Text for analysis:
========================================
Instead of admitting the Washington press’s disconnect from real America is a problem, Todd’s focus was changing the WHCD because it “makes it easy to weaponize sort of elitism against the press, which is something we ought to fight against[.]”
Then came the laugh-out-loud claim that, if one were to just think of national reporters, is pants-on-fire false:
Later in the show, he had an interesting exchange with beloved liberal media darling, Congressman Dan Goldman (D-NY). As Todd argued the attorney general pick needs to become more independent of the president that appoints them, Goldman remarked how, prior to Trump (in his worldview), “[t]he idea that a president does not weigh in on any individual prosecutions was a norm created after Watergate, especially, but even prior to that — that was just accepted.”
Todd interjected to further this lament, saying “we in the media enforced it when Barack Obama rolled his eyes at the emails with Hillary Clinton” and proclaimed “[i]t was we in the press that said, hey, you’re putting your finger — are you putting your finger on the scale while your Justice Department’s doing that” and forced him to “back off.”
Much of the podcast, however, was an interview with Cook Political Report’s Dave Wasserman. It included a fascinating exchange about the widespread drying up of local media (which Todd is hoping to recruit investors to fund).
Wasserman also seemed to admit the far-left base forced the national media’s hand by nationalizing every last special election (click “expand”):
TODD: I mean, is this really like we have — how much do you think we’ve mainstreamed interest in political handicapping?
WASSERMAN: It’s amazing to me, Chuck. Like, as a 13 year old kid who was getting into this stuff and, you know, living in the Jersey suburbs, and I would read the Almanac of American Politics at the library cause I couldn’t check out reference books. But and you know, I’d watch Inside Politics with Judy Woodruff and Bernard Shaw. Back then, it was inconceivable that a special election night would get wall-to-wall coverage for, for a House race, right? And I think beginning with Jon Ossoff in 2017 and that obsession once Trump got in power, Democrats just, you know, they — their enthusiasm among the donor class and the activist class went through the roof. What can we do to stop this? And it all funneled into things that ordinarily wouldn’t be all that earth shaking —
TODD: Right.
========================================
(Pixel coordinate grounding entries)
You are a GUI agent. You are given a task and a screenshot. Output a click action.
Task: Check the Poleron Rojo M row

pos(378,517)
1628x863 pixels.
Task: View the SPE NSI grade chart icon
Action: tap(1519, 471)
========================================
Please continue the excerpt about Chuck Todd's podcast from its last line. The entries are not needed for this.

WASSERMAN: — and suddenly they became these shiny objects and so, now you’ve got a lot of — a lot of teenagers who, you know, at the age I was when I was first getting into this, they’re, they’re following this in a — in a pretty obsessive way. What we’ve lost is a lot of the local news component to it. I mean [inaudible]
TODD: No, I mean, this is obviously — you know this is my obsession.
WASSERMAN: Right.
TODD: And you know, I, I think about the Hotline, and you — you know, back when I was there, and I don’t know what we would have done if there had been no local political journalists.
WASSERMAN: That’s right. right, because we’re getting all these clips, and now where are we really getting our clips from? It’s from press releases, it’s from the party committees, to some extent. There is some, you know, regional reporting left that’s got its ear to the ground —
TODD: You have to do your own to the ground. I mean, that’s what — that’s what I had to transition the hotline to, you know?
WASSERMAN: That’s right. And, and these days it really is about building those connections with the general consultants —
TODD: Right.
WASSERMAN: — for the campaigns to get a sense of — of what is happening because there, you know, there are fewer intermediaries and — and you got to follow everyone’s social media too, and try — and try and unspin it. You gotta build the relationships with the pollsters who are covering or working on a wide variety of these campaigns with the general consultants with a lot of operatives who know their states well —
TODD: Right.
WASSERMAN: — because there are fewer media intermediaries than there used to be. And I think a lot of the statehouse startups and — and the kinds of things that you’re working on and passionate about have potential to — to be similar to what we used to have, but they’re, they’re gonna look a lot different.